Agree with OtherJen and WhiteTrashCan. Biden pulled off something really impressive in this election. Aside from Barak Obama, Biden won a larger share of the popular vote than any democratic presidential nominee since Lyndon Johnson all the way back in 1964. He flipped states like GA and AZ that democrats haven't won since the 1990s and, while he only won GA by thousands of votes he won more enough other states by at least an order of magnitude more than thousands of votes that he could have lost GA and still won with room to spare.
Also agree with the above posters. This was a VERY impressive win. (I also want to point out that 1992 defeat of George HW Bush almost certainly would not have happened either, had it been a 2 person race without Ross Perot splitting off a ton of the conservative and independent vote.) The AZ and GA flips are quite astonishing. I expect those states to backslide for an election or two, but if they move into purple territory after that, the entire electoral map is going to be upended in the future.

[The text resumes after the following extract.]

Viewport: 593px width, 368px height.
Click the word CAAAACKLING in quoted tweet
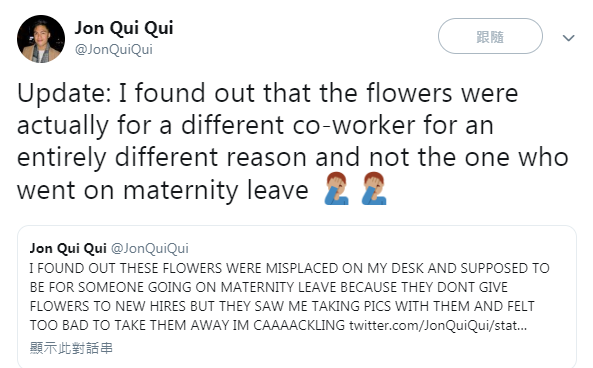tap(299, 325)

Re: whether the Dem coalition is strong, that's an entirely different issue. The majority of Dem voters (let alone independents) are not nearly as far left as the activist, highly visible wing of the party, which is why Biden ran away with the nomination despite all the sound and fury of media focused around more 'exciting' further left candidates. Biden was helped by left-leaning voters' raging desire to unseat Trump in particular, and the suspicion that we needed a more 'boring', centrist candidate to do that. And those suspicions turned out to be correct.

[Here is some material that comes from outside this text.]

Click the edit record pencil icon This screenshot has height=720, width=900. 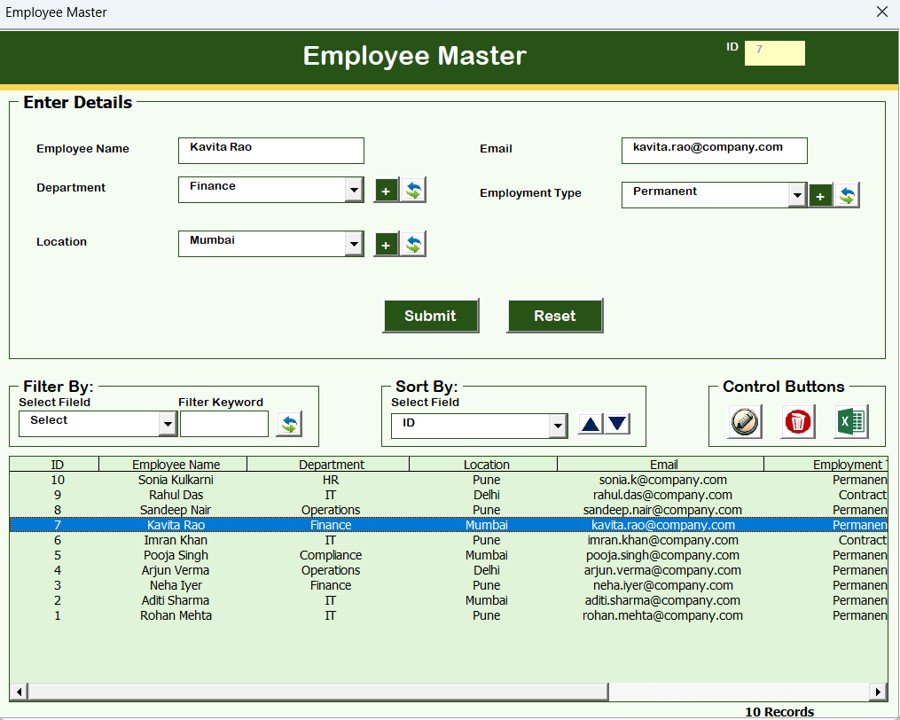tap(744, 422)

This election has pointed out some very flawed assumptions that Dem election strategists have been working with, mainly that minority votes can't be wooed away by a wildly racist 'populist' GOP candidate. I found myself quite surprised by this, but in retrospect it should have been really obvious, given that Trump won white women easily in 2016, despite being a disgusting sexist, serial philanderer, and possibly a sexual predator, running against an incredibly qualified white woman.
The Dem coalition is always more fragmented than the GOP coalition b/c it includes more disparate groups of people. In addition, the Dems lean heavily on identity politics as part of messaging, which I think backfires on them just as often as it activates them, which can add to the fragmented nature of the coalition. The Dems also want to actively govern and create policies, which is much more difficult to sell to the average voter than is the GOP's message (protect guns, outlaw abortion, dismantle laws, cut taxes).
The Dems always have inherently a harder row to hoe in order to get elected, and the Senate is by design incredibly weighted against Dems taking control, even in relatively favorable years.
So...yes, Dem coalition is weaker. Odds are that Dems rarely control the Senate in any given year no matter what the overall political climate is. That makes Biden's win even more impressive IMO, regardless of exactly why and how it happened.